Quelle version de la Guerre de Troie ?

(JPEG) Dans une matière aussi riche que celle de la Guerre de Troie, il était impératif de trouver un angle d’attaque, un certain point de vue qui donne une cohérence à la vision que l’auteur veut donner d’un épisode qu’il ne pourra, quoi qu’il arrive, pas s’approprier. Cela pour la bonne et simple raison que l’Iliade, qui n’est rien d’autre que l’application du principe ci-énoncé, est l’oeuvre qui s’est déjà appropriée cette matière mythique. Il suffit pour s’en convaincre de constater qu’au générique de ce film, l’oeuvre d’Homère est citée comme référence, alors que l’ambition du film est de très largement dépasser le cadre de la colère d’Achille. Le parti pris de Troy est de donner une vision réaliste et historique de la Guerre de Troie, tout en focalisant la narration sur la figure d’Achille, ainsi que sur son alter-ego troyen Hector.

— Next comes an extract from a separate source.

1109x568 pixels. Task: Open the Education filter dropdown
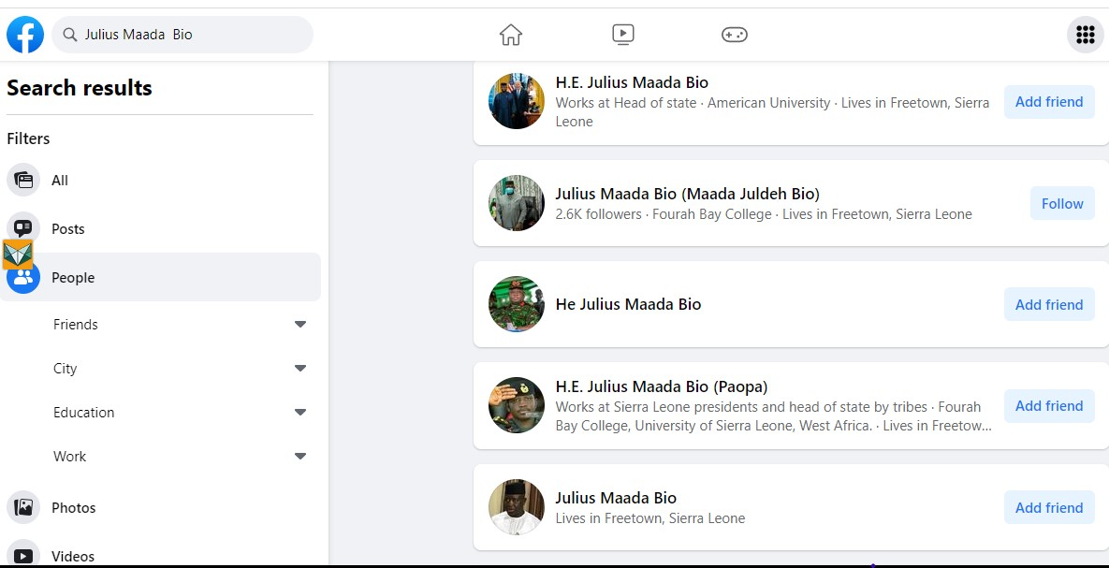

De cette option, on peut retenir quelques indices, comme l’allusion qu’Agamemnon fait à l’empire Hittite, dans la sphère duquel était placée la Troie VIIa (celle qui fut vraisemblablement concernée par la Guerre de Troie "historique"). Mais on observe surtout de nombreuses fantaisies qui viennent totalement infirmer ce postulat de départ. On peut par exemple déplorer l’utilisation de massifs corps d’archers. On peut déduire des textes d’Homère que l’arc reste à l’époque une arme rare. Souvent, ce sont les bâtards des rois, ou les seconds fils, qui les manient dans le combat (Teucros, bâtard de Télamon par exemple). Son utilisation de manière massive par des contingents d’archer renvoit à d’autres périodes historiques bien différentes, et semble tout simplement grotesque dans le contexte de la Guerre de Troie. De même, l’agencement des armées en corps bien ordonnés, véritables préfigurations des phalanges, appartient également à d’autres temps. On pourra tout autant déplorer la ressemblance des armures dans chaque camp, comme si la notion d’uniforme avait déjà envahit le domaine de la guerre. Le point le plus comique étant sans doute le fait que tous les guerriers, jusqu’au moindre homme de troupe, soient bardés d’armes chamarrées et équipé de pied en cap. Il suffit de lire l’Iliade pour s’apercevoir qu’à l’époque l’équipement du guerrier est constituée d’objets de prix, au point qu’au coeur même de la mêlée, dépouiller l’adversaire de ses armes devient une priorité.

(JPEG)De ces considérations historiques, il est aisé d’estimer que le réalisateur et le scénariste ont eu raison de faire foin. Homère lui-même décrit la Guerre de Troie en intégrant à sa narration des éléments de son époque, et ne s’attache pas à privilégier le réalisme des évènements de l’âge du Bronze qu’il décrit. Il se place in illo tempore, dans le contexte des âges mythologiques, qui ignorent toute chronologie. Le propos de l’Iliade est de distraire et d’enseigner l’auditoire. Il semble donc que c’est donc à bon droit que Wolfgang Petersen, dans le but de distraire son auditoire, et de le sensibiliser à la Guerre de Troie, évacue ces contraintes.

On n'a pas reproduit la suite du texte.